[Data entries]
-- Start --

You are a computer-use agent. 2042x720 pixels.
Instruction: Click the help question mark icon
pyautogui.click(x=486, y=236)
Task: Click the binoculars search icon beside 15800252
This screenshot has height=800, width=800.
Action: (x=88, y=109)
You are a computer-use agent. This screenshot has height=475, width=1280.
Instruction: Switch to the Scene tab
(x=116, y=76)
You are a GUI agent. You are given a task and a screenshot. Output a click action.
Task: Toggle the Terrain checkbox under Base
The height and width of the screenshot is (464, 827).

-- End --

■ What is needed
Write out every line of the data above word for word.

■ Output for this exercise
You are a computer-use agent. 2042x720 pixels.
Instruction: Click the help question mark icon
pyautogui.click(x=486, y=236)
Task: Click the binoculars search icon beside 15800252
This screenshot has height=800, width=800.
Action: (x=88, y=109)
You are a computer-use agent. This screenshot has height=475, width=1280.
Instruction: Switch to the Scene tab
(x=116, y=76)
You are a GUI agent. You are given a task and a screenshot. Output a click action.
Task: Toggle the Terrain checkbox under Base
The height and width of the screenshot is (464, 827).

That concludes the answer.